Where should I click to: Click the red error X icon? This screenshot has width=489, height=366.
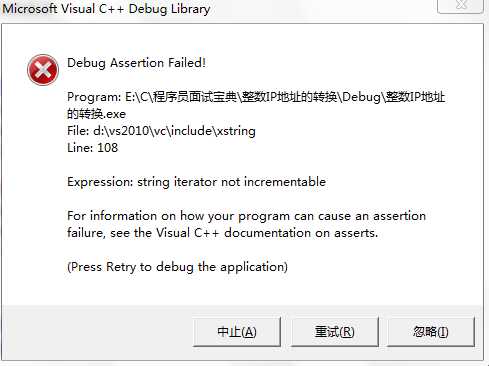coord(43,70)
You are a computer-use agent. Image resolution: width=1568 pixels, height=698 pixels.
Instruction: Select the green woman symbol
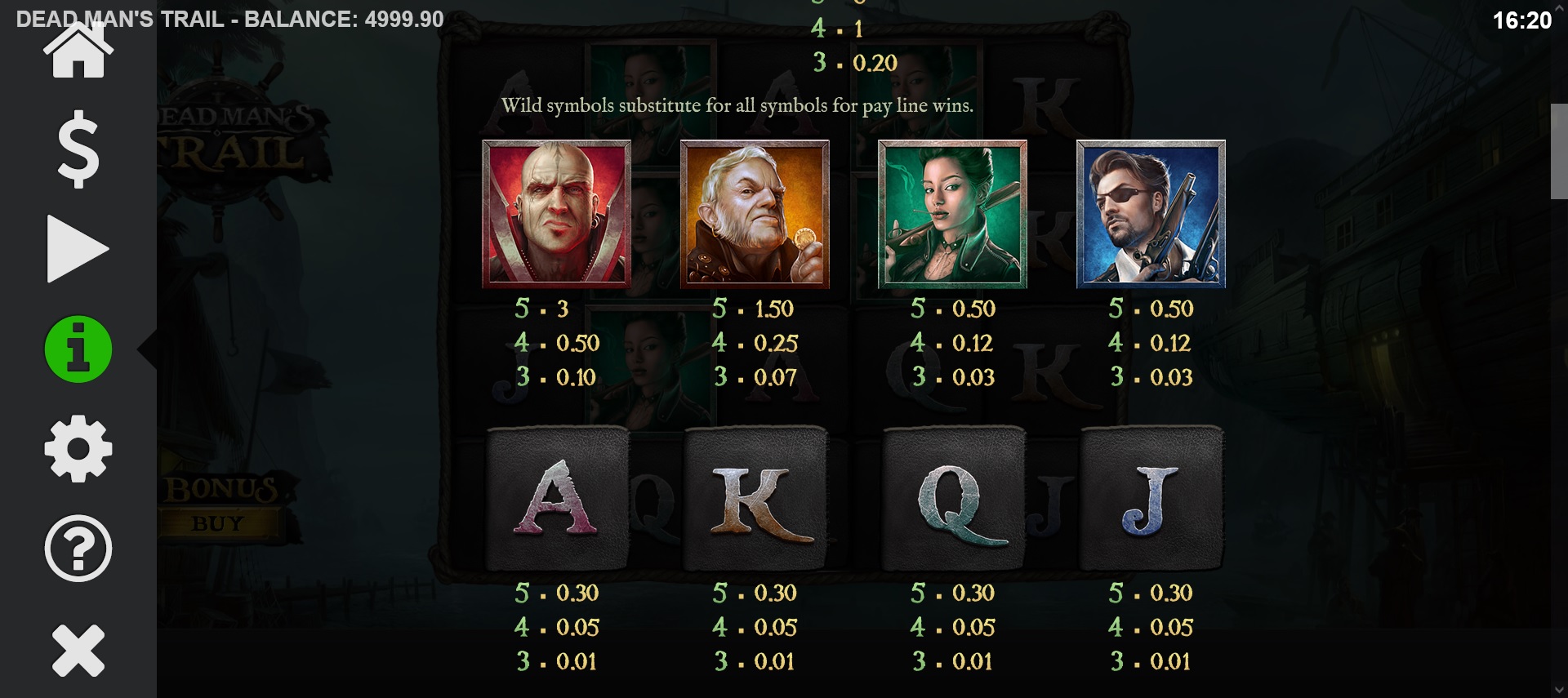[952, 214]
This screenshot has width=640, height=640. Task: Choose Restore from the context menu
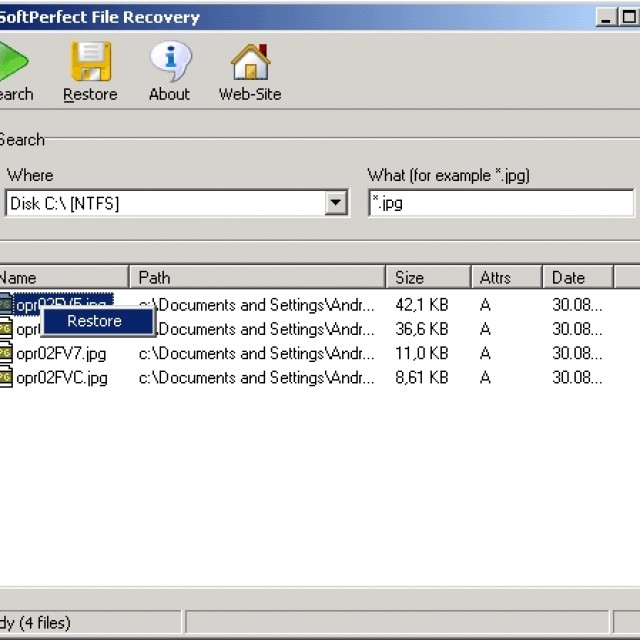click(95, 321)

» **Given task**: Please revise the items above by replacing "screenshot" with "screen capture" everywhere and leaving all other text unchanged. Leave the pictures out of your answer.

» **The output**:
Where should I click to: Click the red error X icon? This screen capture has width=489, height=366.
coord(43,70)
You are a computer-use agent. Image resolution: width=1568 pixels, height=698 pixels.
Instruction: Select the green woman symbol
[952, 214]
This screen capture has width=640, height=640. Task: Choose Restore from the context menu
click(95, 321)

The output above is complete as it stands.